---------- Information provided ----------

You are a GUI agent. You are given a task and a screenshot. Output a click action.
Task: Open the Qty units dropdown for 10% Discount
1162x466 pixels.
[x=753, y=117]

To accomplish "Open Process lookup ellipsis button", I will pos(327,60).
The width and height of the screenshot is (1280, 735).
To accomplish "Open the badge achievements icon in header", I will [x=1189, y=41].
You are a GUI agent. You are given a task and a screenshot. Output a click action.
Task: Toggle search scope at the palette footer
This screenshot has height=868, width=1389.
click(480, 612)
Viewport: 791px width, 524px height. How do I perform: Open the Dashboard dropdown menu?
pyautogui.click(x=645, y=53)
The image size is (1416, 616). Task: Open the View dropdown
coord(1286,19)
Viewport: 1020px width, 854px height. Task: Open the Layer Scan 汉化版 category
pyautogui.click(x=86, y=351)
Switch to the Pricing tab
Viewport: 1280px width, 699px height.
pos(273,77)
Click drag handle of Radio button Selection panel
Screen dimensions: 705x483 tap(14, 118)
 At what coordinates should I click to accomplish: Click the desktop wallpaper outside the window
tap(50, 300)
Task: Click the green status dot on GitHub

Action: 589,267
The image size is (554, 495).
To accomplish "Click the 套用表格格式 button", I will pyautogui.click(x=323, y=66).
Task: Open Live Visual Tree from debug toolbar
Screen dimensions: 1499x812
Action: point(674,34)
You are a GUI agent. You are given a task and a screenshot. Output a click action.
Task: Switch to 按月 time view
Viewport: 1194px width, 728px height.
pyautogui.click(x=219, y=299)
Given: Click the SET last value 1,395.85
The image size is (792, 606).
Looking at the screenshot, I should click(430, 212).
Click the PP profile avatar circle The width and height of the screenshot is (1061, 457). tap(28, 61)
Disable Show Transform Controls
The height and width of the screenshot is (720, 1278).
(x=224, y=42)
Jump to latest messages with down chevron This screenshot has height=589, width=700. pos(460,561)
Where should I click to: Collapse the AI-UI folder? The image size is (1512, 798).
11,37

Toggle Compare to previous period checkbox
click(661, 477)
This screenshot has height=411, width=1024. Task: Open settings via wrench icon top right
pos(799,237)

----------

Instructions to follow: Scan the data above; copy every line where "will" appears.

Answer space:
To accomplish "Open Process lookup ellipsis button", I will pos(327,60).
To accomplish "Open the badge achievements icon in header", I will [x=1189, y=41].
To accomplish "Click the 套用表格格式 button", I will pyautogui.click(x=323, y=66).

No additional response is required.